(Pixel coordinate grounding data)
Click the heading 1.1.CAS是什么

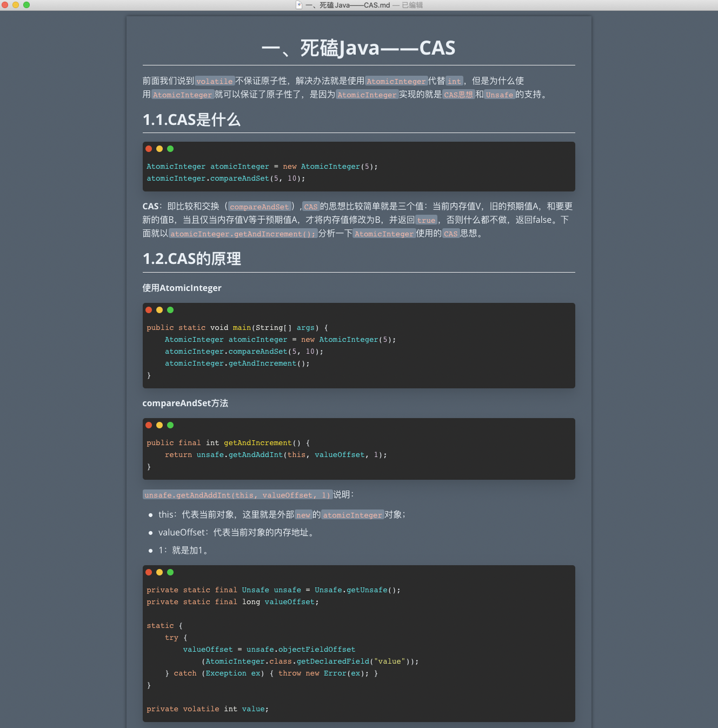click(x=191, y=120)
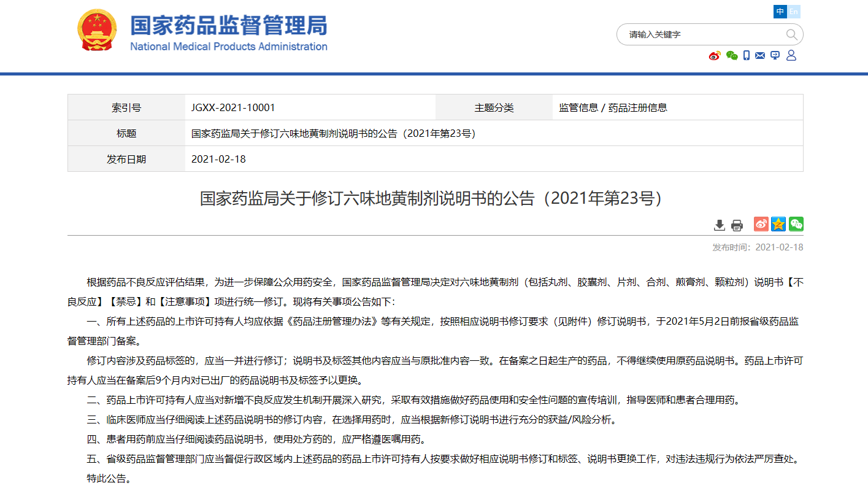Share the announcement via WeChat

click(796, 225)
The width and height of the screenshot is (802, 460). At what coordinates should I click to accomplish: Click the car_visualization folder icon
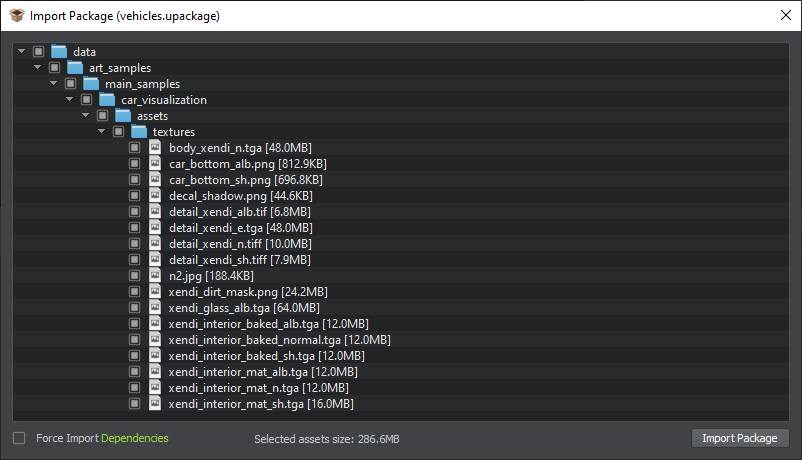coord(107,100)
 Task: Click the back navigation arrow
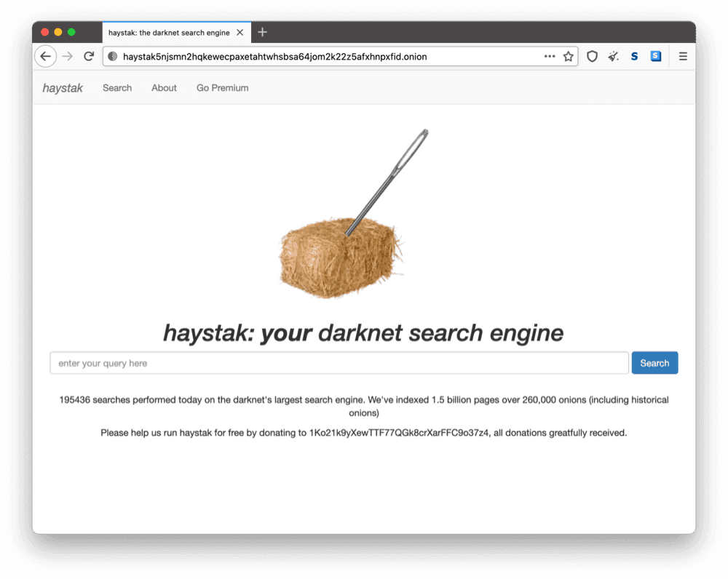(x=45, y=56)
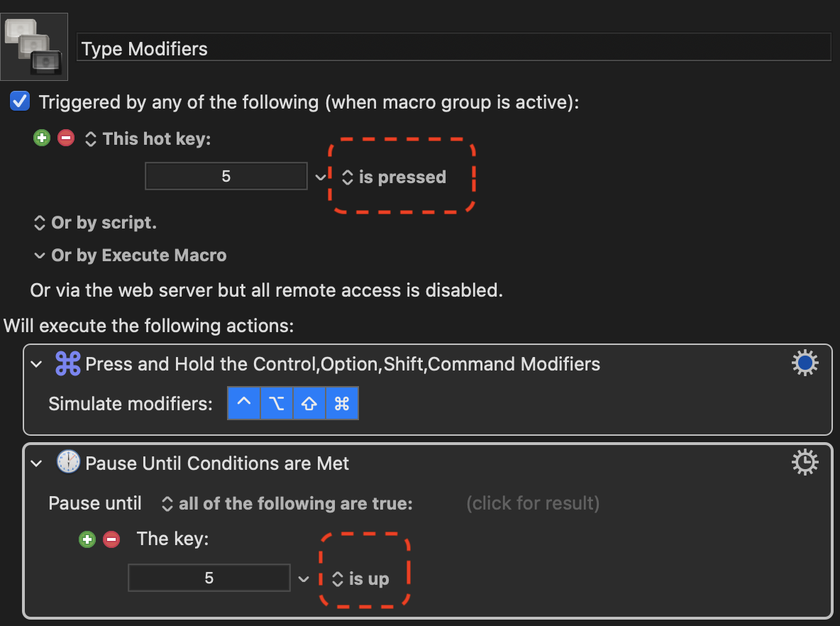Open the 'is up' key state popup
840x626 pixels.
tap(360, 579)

◆ **What you have to do**
Nothing but the lines from the one containing "The width and" through the end of the entries should be written out, exactly and without pictures.

◆ **Exercise solution**
The width and height of the screenshot is (802, 460). At what coordinates should I click to accomplish: Click the car_visualization folder icon
coord(107,100)
 Task: Click the back navigation arrow
(x=45, y=56)
Open the 'is up' key state popup
840x626 pixels.
tap(360, 579)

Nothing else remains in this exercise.